In 2012, Archie Bleyer and Gilbert Welch published a study in the New England Journal of Medicine titled “Effect of Three Decades of Screening Mammography on Breast-Cancer Incidence.” They found that, with the advent of screening mammographies, the incidence of breast cancer in the United States h
ad doubled. For every 100,000 women screened, the number of women diagnosed with breast cancer had increased from 112 to 234. In other words, every year 122 more women (per 100,000) were being diagnosed with breast cancer. At the same time, the number of women presenting with late-stage breast cancer (the kind that often results in death), decreased from 102 to 94 (per 100,000). This meant that only 8 women among 122 appeared to benefit from the screening. Eight. The others were treated with mastectomy, radiation therapy, and chemotherapy without benefit. The authors concluded that, although the incidence of death from breast cancer had clearly decreased during the era of screening mammography, most of that decrease was due to better treatment, not better screening. They also estimated that during the three decades of mammography, about 1.3 million women had been diagnosed with a cancer that would never have killed them. The authors concluded that, “screening is having, at best, only a small effect on the rate of death from breast cancer.”

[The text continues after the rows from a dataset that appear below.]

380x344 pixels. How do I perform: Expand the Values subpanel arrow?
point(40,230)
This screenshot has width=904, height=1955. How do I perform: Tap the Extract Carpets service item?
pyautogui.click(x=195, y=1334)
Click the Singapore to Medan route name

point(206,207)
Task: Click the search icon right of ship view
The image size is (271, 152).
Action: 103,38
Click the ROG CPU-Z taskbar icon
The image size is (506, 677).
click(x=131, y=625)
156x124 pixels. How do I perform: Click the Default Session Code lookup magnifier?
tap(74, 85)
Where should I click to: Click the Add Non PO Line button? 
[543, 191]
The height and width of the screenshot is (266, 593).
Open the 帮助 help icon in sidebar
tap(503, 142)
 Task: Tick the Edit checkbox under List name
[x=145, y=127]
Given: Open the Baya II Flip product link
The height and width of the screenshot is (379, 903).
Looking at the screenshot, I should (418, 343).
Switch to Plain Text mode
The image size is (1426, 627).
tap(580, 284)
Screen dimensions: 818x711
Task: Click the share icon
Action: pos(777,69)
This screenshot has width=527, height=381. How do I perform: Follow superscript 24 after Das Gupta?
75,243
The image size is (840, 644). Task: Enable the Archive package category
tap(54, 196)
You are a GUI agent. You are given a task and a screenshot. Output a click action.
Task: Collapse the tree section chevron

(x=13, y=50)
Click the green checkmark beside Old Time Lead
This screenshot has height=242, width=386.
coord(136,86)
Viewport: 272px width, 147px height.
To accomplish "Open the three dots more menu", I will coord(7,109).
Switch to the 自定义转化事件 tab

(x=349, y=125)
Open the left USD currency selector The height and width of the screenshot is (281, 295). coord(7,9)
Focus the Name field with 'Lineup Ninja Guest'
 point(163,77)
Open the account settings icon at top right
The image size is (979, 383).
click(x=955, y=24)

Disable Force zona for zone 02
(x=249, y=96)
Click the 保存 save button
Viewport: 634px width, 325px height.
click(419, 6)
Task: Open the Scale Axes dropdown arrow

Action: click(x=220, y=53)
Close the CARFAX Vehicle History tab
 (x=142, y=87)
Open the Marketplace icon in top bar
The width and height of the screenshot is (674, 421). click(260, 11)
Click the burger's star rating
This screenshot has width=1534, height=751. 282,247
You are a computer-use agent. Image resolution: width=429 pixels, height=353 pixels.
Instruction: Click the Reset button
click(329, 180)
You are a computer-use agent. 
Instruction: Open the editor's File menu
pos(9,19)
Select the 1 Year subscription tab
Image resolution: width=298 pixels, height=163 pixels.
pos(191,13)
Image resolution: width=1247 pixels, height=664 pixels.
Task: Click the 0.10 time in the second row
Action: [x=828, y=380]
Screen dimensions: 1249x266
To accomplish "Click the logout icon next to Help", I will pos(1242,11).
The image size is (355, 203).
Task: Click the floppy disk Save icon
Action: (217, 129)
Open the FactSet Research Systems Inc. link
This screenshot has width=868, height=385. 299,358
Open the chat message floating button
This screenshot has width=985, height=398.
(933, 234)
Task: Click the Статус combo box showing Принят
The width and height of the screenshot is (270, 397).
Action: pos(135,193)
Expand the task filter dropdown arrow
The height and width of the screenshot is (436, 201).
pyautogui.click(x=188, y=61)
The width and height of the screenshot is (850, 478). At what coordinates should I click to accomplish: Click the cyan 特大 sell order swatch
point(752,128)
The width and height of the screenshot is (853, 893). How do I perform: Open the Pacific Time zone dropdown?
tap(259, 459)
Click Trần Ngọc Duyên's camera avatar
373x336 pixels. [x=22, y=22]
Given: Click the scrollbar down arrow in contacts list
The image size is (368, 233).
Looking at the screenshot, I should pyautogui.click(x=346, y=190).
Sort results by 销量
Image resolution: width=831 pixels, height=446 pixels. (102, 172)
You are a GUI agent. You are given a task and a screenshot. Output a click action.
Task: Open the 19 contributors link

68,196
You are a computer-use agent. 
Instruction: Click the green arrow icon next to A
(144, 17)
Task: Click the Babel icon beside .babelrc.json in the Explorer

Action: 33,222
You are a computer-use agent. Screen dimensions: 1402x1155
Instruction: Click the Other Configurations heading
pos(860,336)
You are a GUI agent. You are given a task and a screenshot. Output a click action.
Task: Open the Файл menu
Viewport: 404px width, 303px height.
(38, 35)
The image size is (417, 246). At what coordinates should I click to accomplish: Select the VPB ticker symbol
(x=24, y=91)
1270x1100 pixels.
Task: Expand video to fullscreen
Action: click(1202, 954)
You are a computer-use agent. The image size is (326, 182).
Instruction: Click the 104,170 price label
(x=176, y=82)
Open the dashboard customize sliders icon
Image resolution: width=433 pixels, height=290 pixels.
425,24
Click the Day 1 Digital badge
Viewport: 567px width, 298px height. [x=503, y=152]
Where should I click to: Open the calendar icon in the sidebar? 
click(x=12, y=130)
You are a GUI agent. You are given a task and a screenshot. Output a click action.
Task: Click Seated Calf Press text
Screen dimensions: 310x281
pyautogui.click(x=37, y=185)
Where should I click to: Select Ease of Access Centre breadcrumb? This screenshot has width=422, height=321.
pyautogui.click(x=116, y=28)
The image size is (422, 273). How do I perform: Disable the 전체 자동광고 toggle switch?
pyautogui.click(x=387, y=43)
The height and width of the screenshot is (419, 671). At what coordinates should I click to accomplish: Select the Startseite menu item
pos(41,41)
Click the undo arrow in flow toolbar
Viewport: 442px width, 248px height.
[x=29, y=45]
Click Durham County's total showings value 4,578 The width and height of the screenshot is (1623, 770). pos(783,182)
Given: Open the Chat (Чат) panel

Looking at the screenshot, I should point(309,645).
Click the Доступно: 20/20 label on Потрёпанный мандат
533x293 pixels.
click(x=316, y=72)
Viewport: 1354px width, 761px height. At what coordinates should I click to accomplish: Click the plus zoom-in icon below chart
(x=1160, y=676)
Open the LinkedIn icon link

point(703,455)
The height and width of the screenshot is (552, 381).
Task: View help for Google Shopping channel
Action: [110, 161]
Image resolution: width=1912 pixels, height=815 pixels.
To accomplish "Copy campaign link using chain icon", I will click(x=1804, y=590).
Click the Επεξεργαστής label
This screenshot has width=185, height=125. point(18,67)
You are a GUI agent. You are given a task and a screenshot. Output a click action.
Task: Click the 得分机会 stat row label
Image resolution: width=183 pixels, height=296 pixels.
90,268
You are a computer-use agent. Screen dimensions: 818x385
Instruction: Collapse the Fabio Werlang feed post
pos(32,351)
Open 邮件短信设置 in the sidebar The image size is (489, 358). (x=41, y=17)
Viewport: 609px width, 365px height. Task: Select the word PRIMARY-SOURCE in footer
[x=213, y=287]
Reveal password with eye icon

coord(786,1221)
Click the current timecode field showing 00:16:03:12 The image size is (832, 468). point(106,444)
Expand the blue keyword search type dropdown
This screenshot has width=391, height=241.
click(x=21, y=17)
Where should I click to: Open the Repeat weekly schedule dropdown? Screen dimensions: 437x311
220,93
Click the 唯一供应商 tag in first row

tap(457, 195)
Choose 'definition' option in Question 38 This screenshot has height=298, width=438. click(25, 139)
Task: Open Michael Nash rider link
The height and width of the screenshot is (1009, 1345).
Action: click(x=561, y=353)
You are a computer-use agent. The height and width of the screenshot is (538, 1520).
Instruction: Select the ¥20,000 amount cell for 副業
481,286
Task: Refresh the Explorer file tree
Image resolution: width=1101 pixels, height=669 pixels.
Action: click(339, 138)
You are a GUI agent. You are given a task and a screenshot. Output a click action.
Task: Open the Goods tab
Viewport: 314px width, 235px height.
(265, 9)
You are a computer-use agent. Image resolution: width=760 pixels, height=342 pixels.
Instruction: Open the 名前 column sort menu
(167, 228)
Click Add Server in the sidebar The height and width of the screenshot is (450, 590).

Another study involving hundreds of countries also cast doubt on the time-honored notion that mammographies save lives. Investigators found that different countries had different rates of screening. In some countries, as few as 40 percent of women were screened; in others, as many as 80 percent were screened. If mammographies were making a difference, then countries that screened more women should have had lower rates of deaths from breast cancer. But deaths rates from breast cancer were the same in both groups of countries. The only difference was that in countries with higher rates of screening, more women had mastectomies, radiation, and chemotherapy. With no obvious benefit. As a consequence of these and other studies, the recommendations for mammography have changed. Doctors used to recommend that all women between 40 and 74 years of age get a mammogram every two years. Now the United States Preventive Services Task Force recommends screening starting at 50, not 40 years of age. There were just too many noncancers that were called cancers—and women were suffering needlessly as a result.